[begin Given records]
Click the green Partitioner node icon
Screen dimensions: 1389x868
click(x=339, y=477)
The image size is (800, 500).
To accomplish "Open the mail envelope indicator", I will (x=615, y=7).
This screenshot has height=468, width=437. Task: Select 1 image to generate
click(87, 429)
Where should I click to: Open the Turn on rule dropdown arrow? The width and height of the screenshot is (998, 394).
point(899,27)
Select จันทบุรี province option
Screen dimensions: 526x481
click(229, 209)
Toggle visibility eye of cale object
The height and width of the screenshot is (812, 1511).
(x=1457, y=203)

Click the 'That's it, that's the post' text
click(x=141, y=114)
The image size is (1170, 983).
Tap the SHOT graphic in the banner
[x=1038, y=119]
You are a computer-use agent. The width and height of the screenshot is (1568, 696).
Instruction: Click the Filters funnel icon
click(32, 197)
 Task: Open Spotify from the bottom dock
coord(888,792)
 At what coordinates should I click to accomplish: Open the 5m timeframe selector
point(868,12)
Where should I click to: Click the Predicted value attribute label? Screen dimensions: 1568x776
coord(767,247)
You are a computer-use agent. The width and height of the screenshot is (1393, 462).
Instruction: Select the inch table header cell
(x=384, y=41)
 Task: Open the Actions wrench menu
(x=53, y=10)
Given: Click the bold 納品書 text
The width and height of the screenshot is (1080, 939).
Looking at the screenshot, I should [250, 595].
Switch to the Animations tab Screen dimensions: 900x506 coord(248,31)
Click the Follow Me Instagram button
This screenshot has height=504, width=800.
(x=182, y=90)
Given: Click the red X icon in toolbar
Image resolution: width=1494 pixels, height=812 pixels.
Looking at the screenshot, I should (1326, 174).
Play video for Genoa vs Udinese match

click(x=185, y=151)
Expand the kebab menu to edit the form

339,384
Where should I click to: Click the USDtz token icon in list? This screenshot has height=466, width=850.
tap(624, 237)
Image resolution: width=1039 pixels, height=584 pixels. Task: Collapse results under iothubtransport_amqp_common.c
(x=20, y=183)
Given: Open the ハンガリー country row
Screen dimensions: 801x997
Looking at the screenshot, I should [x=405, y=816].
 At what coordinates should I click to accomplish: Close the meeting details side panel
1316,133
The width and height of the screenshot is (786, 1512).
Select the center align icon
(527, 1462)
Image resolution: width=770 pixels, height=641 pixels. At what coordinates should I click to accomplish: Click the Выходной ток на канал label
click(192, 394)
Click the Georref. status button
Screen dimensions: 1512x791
[end Given records]
:: What you have to do ::
Please rewrite the stretch of material from the line that contains "Task: Open Spotify from the bottom dock" through the line that contains "(x=182, y=90)" as a Markdown table with the columns Row and Line. Number each line in Row and leave out blank lines.

:: Solution ::
| Row | Line |
|---|---|
| 1 |  Task: Open Spotify from the bottom dock |
| 2 | coord(888,792) |
| 3 |  At what coordinates should I click to accomplish: Open the 5m timeframe selector |
| 4 | point(868,12) |
| 5 | Where should I click to: Click the Predicted value attribute label? Screen dimensions: 1568x776 |
| 6 | coord(767,247) |
| 7 | You are a computer-use agent. The width and height of the screenshot is (1393, 462). |
| 8 | Instruction: Select the inch table header cell |
| 9 | (x=384, y=41) |
| 10 |  Task: Open the Actions wrench menu |
| 11 | (x=53, y=10) |
| 12 | Given: Click the bold 納品書 text |
| 13 | The width and height of the screenshot is (1080, 939). |
| 14 | Looking at the screenshot, I should [250, 595]. |
| 15 | Switch to the Animations tab Screen dimensions: 900x506 coord(248,31) |
| 16 | Click the Follow Me Instagram button |
| 17 | This screenshot has height=504, width=800. |
| 18 | (x=182, y=90) |